Plan Sida : dans l’attente d’une base légale pour le dépistage démédicalisé

24 février 2016  — Activité parlementaire

sida_400La commission santé de la Cocof votait hier une proposition de résolution appelant la mise en œuvre du plan Sida.

Les députés libéraux Abdallah  Kanfaoui et Jacques Brotchi ont, à plusieurs reprises, interpellé les Ministres bruxellois de la Santé sur la question du dépistage du sida.

« Le principe-même du dépistage décentralisé et démédicalisé est porteur d’enjeux dont nous sommes tous conscients » ont rappelé les député MR. « Nous sommes favorables aux tests de dépistage démédicalisés, mais cette pratique doit se faire dans la légalité. Et actuellement ce n’est pas le cas. »

L’application du Plan Sida de la Ministre Onkelinx nécessitait la modification de l'arrêté royal 78 de 1967 relatif à l'exercice des professions des soins de santé, élément essentiel qui a complètement été occulté par le Cabinet de la précédente Ministre de la Santé fédérale, ce qui rend aujourd’hui la pratique du dépistage démédicalisé illégale.

« C’est un problème en suspens depuis longtemps et c’est la première fois qu’un ministre s’y attèle depuis 1967 » rappellent les députés bruxellois MR. Mme De Block a en effet annoncé avoir donné des instructions pour préparer un tel cadre législatif et posé le délai d’aboutissement du travail mi-2016.

De surcroit, lorsque le Plan Sida de la Ministre Onkelinx est paru, en toute fin de législature, celle-ci n’avait pas non plus prévu de financement pour le soutenir.

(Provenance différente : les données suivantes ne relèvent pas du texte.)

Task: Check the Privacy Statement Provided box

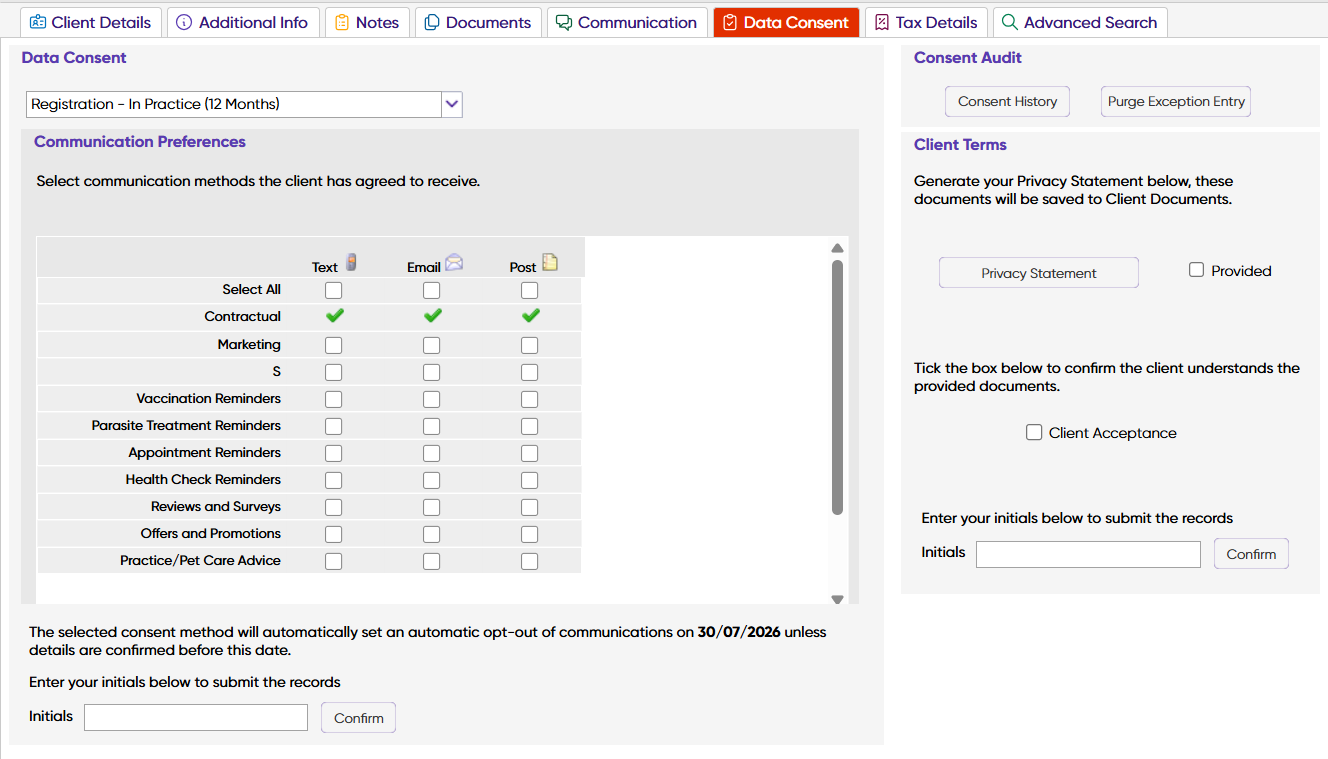Action: (1196, 270)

Le groupe MR a donc demandé (sans l’obtenir) à ce que le vote de la résolution soit reporté à la communication des résultats de la modification de l’arrêté royal en question et à la prochaine commission santé (le 21 mars).

« De ce résultat dépendront les actions prises au niveau communautaire en matière de dépistage du VIH. Adopter une résolution avant de connaître ce cadre n’est ni pertinent ni productif » conclut le député Kanfaoui.